__Lines of data__:

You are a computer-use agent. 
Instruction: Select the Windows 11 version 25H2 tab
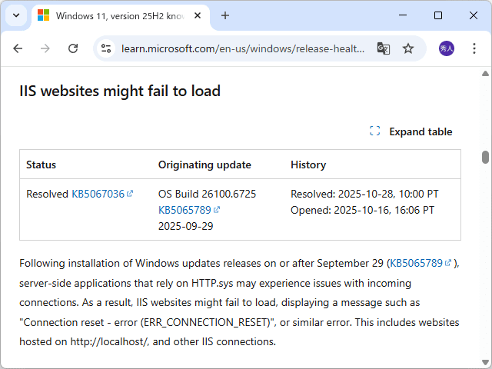pos(115,15)
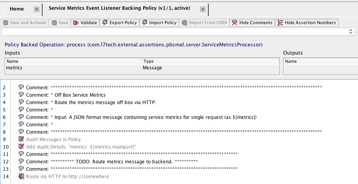The image size is (358, 184).
Task: Open the dropdown stepper below the toolbar
Action: click(x=351, y=32)
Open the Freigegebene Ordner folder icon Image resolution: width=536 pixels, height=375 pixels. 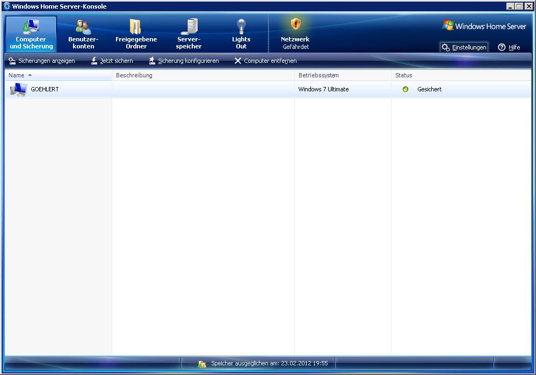pos(136,27)
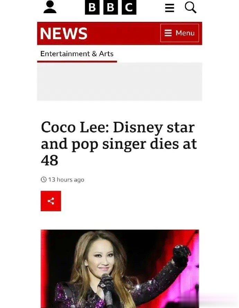Click the Menu text in the red banner
239x308 pixels.
pyautogui.click(x=185, y=33)
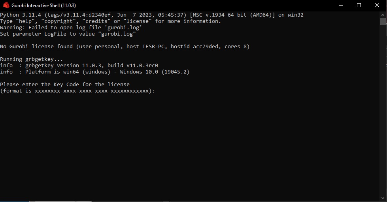
Task: Click the scrollbar up arrow
Action: tap(383, 14)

__Problem statement__:
Replace "Select" with "Choose" in the records from the first line through the line that contains "Action: click(x=351, y=32)", leaving everything else unchanged. Give back only those lines, and leave the pictures out of your answer.

__Completed exercise__:
You are a computer-use agent. 
Instruction: Choose the Windows 11 version 25H2 tab
pos(115,15)
The image size is (358, 184).
Task: Open the dropdown stepper below the toolbar
Action: click(x=351, y=32)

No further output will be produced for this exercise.